------ STUDY TEXT ------
Having a hard time with proofs
Posted:
Feb 6, 2008 1:25 PM


Since making free PDF copies of our real analysis texts on our site ClassicalRealAnalysis.com we get an occasional appeal for help from users of the texts. In this case I think the wise advice from many on this forum would help too. Please jump in with your suggestions.
Here is the letter to us and my response.
***************************************** R writes:
I happened across your book while doing some research on textbooks that could help me learn real analysis.
I've found that a lot of the topics I run into while working in AI and finance requires an understanding of real analysis. I've taken a significant amount of mathematics, statistics, differential equations, MVC, and linear algebra.
However, I'm finding myself getting stuck in ruts while trying to prove a lot of the exercises in the first chapter! Needless to say, it's quite frustrating when you can obviously see that it's true but can't formulate it into a proof. I realize that part of the battle to becoming good at math is being able to formulate the proofs on your own.
I was wondering if there were any hints or tips or books that I could read to help me with my inexperience in creating proofs.
Lastly, I greatly thank you for putting your book up online. I don't think I would have found it otherwise.
Thanks, R *********************
My response:
Hi R, Don't be discouraged. I would say 95% of my students over the years would have said the same thing about proofs.
The Elementary Real Analysis text has an appendix where we talk about this. Certainly go there to be sure you know about Indirect Proofs, Direct Proofs, Contraposition and Proofs by Induction.
I would often for an exam announce in advance that a full proof would be required and tell the students explicitly which theorem. Even then many failed. So a first step is to pick a theorem you like and MEMORIZE the proof and present that proof to as many people as are willing to listen. [I think of it like a jazz solo. If you want to learn how to improvise, first memorize someone's nice solo and perform it as often as you can. Your creativity won't follow until you learn first how to imitate.]
I am posting this on the alt.math.undergrad site and I'm hoping that others will have suggestions on how they managed to make this transition. Its way too many years back for me to remember how I managed, but I suspect it was because we studied Euclid in high school and had to produce hundreds of proofs in that style. ********************************
------
• EXERCISE OBJECTIVE: In the forum post on learning to write proofs, what does the responder recommend as a first step?
------ DATASET CONTENT ------
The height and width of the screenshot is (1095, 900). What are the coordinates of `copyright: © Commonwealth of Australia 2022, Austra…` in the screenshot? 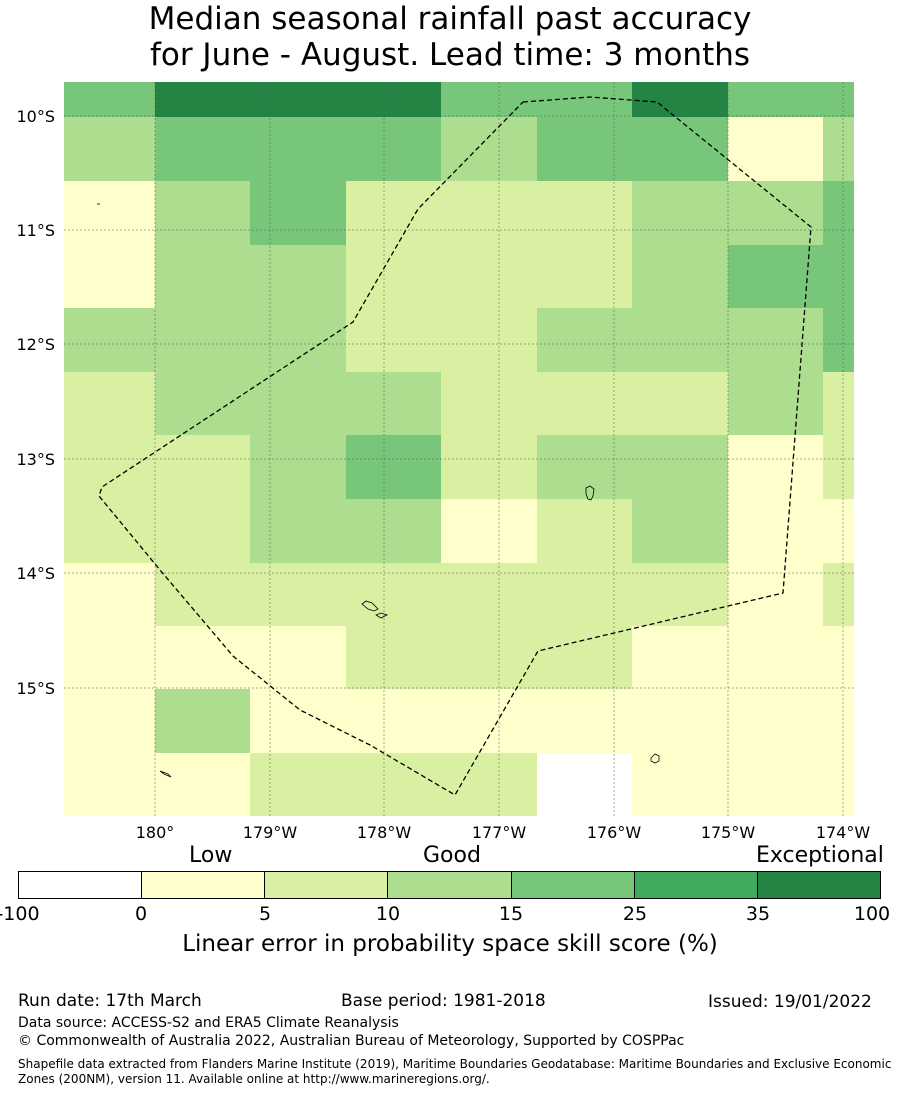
------
• TASK OUTPUT: Pick a theorem you like, memorize its proof, and present that proof to as many people as are willing to listen.